PROBLEM TO SOLVE → Change every occurrence of "Locate an element on the screen" to "Find an element on the screen" in the records below, and keep everything else the same.

INFORMATION PROVIDED →
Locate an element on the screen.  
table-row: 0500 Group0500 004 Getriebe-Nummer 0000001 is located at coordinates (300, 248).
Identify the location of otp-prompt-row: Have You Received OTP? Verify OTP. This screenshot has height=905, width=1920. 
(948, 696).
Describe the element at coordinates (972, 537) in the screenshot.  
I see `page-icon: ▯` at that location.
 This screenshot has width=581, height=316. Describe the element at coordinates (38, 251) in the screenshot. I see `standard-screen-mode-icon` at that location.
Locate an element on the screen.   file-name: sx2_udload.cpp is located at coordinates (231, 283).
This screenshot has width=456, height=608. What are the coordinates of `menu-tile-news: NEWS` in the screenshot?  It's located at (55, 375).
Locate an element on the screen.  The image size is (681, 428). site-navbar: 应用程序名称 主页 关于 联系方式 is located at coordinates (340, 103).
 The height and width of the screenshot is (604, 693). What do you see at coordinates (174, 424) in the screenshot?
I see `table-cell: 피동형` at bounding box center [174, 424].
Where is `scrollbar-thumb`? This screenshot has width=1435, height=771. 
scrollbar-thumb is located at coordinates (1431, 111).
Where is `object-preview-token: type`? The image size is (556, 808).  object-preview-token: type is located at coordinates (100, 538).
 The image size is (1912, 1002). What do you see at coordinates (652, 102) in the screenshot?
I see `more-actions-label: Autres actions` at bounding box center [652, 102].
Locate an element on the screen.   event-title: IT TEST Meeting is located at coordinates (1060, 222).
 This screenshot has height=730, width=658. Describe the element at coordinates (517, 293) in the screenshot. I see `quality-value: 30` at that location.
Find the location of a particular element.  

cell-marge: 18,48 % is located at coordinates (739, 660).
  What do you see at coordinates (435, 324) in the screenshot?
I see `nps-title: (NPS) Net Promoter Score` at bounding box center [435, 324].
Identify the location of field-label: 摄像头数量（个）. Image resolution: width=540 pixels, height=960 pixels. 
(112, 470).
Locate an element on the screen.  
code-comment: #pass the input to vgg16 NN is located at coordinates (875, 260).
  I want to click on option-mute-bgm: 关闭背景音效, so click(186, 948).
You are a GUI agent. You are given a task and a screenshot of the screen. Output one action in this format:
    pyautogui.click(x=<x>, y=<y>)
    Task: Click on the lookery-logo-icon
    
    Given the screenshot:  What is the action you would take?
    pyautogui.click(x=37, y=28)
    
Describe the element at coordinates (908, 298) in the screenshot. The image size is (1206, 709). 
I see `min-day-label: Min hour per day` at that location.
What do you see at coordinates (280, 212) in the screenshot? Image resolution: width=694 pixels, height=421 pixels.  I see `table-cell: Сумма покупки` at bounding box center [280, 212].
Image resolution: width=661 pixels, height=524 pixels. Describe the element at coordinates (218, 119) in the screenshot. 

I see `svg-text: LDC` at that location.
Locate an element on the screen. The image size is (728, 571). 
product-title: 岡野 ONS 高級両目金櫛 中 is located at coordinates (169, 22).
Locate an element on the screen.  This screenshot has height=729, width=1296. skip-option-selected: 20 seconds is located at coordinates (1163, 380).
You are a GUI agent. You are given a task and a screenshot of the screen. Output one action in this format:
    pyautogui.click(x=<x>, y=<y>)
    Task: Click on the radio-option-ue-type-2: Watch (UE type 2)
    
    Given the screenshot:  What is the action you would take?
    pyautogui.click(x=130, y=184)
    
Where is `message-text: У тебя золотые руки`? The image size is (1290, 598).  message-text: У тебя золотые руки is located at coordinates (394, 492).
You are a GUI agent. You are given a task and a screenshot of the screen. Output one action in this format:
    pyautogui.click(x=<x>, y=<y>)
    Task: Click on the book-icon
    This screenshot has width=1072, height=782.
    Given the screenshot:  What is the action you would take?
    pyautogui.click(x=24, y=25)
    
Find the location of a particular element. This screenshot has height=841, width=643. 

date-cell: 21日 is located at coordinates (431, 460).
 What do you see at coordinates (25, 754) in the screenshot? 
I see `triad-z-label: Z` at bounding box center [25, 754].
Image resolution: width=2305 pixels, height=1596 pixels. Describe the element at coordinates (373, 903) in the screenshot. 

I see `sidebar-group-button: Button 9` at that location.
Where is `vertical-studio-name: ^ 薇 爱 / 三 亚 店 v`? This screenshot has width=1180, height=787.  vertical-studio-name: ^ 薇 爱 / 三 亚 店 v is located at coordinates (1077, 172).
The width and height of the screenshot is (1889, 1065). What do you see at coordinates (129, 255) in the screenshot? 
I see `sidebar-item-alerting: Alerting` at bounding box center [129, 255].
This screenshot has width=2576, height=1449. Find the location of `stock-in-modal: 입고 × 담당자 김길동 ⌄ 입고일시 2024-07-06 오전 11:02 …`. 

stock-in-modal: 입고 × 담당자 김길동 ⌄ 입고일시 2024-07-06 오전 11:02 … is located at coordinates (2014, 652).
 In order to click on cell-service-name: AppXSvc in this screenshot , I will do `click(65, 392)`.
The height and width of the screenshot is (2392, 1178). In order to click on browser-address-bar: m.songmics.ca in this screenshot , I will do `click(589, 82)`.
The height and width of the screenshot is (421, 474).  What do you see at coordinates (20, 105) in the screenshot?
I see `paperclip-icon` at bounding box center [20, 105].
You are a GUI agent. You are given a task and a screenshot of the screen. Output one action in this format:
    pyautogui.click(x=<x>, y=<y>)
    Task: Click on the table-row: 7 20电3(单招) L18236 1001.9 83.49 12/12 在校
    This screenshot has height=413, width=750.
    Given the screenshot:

ANSWER BOX →
Find an element on the screen.  
table-row: 0500 Group0500 004 Getriebe-Nummer 0000001 is located at coordinates (300, 248).
Identify the location of otp-prompt-row: Have You Received OTP? Verify OTP. This screenshot has height=905, width=1920. 
(948, 696).
Describe the element at coordinates (972, 537) in the screenshot.  
I see `page-icon: ▯` at that location.
 This screenshot has width=581, height=316. Describe the element at coordinates (38, 251) in the screenshot. I see `standard-screen-mode-icon` at that location.
Find an element on the screen.   file-name: sx2_udload.cpp is located at coordinates (231, 283).
This screenshot has width=456, height=608. What are the coordinates of `menu-tile-news: NEWS` in the screenshot?  It's located at (55, 375).
Find an element on the screen.  The image size is (681, 428). site-navbar: 应用程序名称 主页 关于 联系方式 is located at coordinates (340, 103).
 The height and width of the screenshot is (604, 693). What do you see at coordinates (174, 424) in the screenshot?
I see `table-cell: 피동형` at bounding box center [174, 424].
Where is `scrollbar-thumb`? This screenshot has width=1435, height=771. 
scrollbar-thumb is located at coordinates (1431, 111).
Where is `object-preview-token: type`? The image size is (556, 808).  object-preview-token: type is located at coordinates (100, 538).
 The image size is (1912, 1002). What do you see at coordinates (652, 102) in the screenshot?
I see `more-actions-label: Autres actions` at bounding box center [652, 102].
Find an element on the screen.   event-title: IT TEST Meeting is located at coordinates (1060, 222).
 This screenshot has height=730, width=658. Describe the element at coordinates (517, 293) in the screenshot. I see `quality-value: 30` at that location.
Find the location of a particular element.  

cell-marge: 18,48 % is located at coordinates (739, 660).
  What do you see at coordinates (435, 324) in the screenshot?
I see `nps-title: (NPS) Net Promoter Score` at bounding box center [435, 324].
Identify the location of field-label: 摄像头数量（个）. Image resolution: width=540 pixels, height=960 pixels. 
(112, 470).
Find an element on the screen.  
code-comment: #pass the input to vgg16 NN is located at coordinates (875, 260).
  I want to click on option-mute-bgm: 关闭背景音效, so click(186, 948).
You are a GUI agent. You are given a task and a screenshot of the screen. Output one action in this format:
    pyautogui.click(x=<x>, y=<y>)
    Task: Click on the lookery-logo-icon
    
    Given the screenshot:  What is the action you would take?
    pyautogui.click(x=37, y=28)
    
Describe the element at coordinates (908, 298) in the screenshot. The image size is (1206, 709). 
I see `min-day-label: Min hour per day` at that location.
What do you see at coordinates (280, 212) in the screenshot? Image resolution: width=694 pixels, height=421 pixels.  I see `table-cell: Сумма покупки` at bounding box center [280, 212].
Image resolution: width=661 pixels, height=524 pixels. Describe the element at coordinates (218, 119) in the screenshot. 

I see `svg-text: LDC` at that location.
Find an element on the screen. The image size is (728, 571). 
product-title: 岡野 ONS 高級両目金櫛 中 is located at coordinates (169, 22).
Find an element on the screen.  This screenshot has height=729, width=1296. skip-option-selected: 20 seconds is located at coordinates (1163, 380).
You are a GUI agent. You are given a task and a screenshot of the screen. Output one action in this format:
    pyautogui.click(x=<x>, y=<y>)
    Task: Click on the radio-option-ue-type-2: Watch (UE type 2)
    
    Given the screenshot:  What is the action you would take?
    pyautogui.click(x=130, y=184)
    
Where is `message-text: У тебя золотые руки`? The image size is (1290, 598).  message-text: У тебя золотые руки is located at coordinates (394, 492).
You are a GUI agent. You are given a task and a screenshot of the screen. Output one action in this format:
    pyautogui.click(x=<x>, y=<y>)
    Task: Click on the book-icon
    This screenshot has width=1072, height=782.
    Given the screenshot:  What is the action you would take?
    pyautogui.click(x=24, y=25)
    
Find the location of a particular element. This screenshot has height=841, width=643. 

date-cell: 21日 is located at coordinates (431, 460).
 What do you see at coordinates (25, 754) in the screenshot? 
I see `triad-z-label: Z` at bounding box center [25, 754].
Image resolution: width=2305 pixels, height=1596 pixels. Describe the element at coordinates (373, 903) in the screenshot. 

I see `sidebar-group-button: Button 9` at that location.
Where is `vertical-studio-name: ^ 薇 爱 / 三 亚 店 v`? This screenshot has width=1180, height=787.  vertical-studio-name: ^ 薇 爱 / 三 亚 店 v is located at coordinates (1077, 172).
The width and height of the screenshot is (1889, 1065). What do you see at coordinates (129, 255) in the screenshot? 
I see `sidebar-item-alerting: Alerting` at bounding box center [129, 255].
This screenshot has width=2576, height=1449. Find the location of `stock-in-modal: 입고 × 담당자 김길동 ⌄ 입고일시 2024-07-06 오전 11:02 …`. 

stock-in-modal: 입고 × 담당자 김길동 ⌄ 입고일시 2024-07-06 오전 11:02 … is located at coordinates (2014, 652).
 In order to click on cell-service-name: AppXSvc in this screenshot , I will do `click(65, 392)`.
The height and width of the screenshot is (2392, 1178). In order to click on browser-address-bar: m.songmics.ca in this screenshot , I will do `click(589, 82)`.
The height and width of the screenshot is (421, 474).  What do you see at coordinates (20, 105) in the screenshot?
I see `paperclip-icon` at bounding box center [20, 105].
You are a GUI agent. You are given a task and a screenshot of the screen. Output one action in this format:
    pyautogui.click(x=<x>, y=<y>)
    Task: Click on the table-row: 7 20电3(单招) L18236 1001.9 83.49 12/12 在校
    This screenshot has height=413, width=750.
    Given the screenshot:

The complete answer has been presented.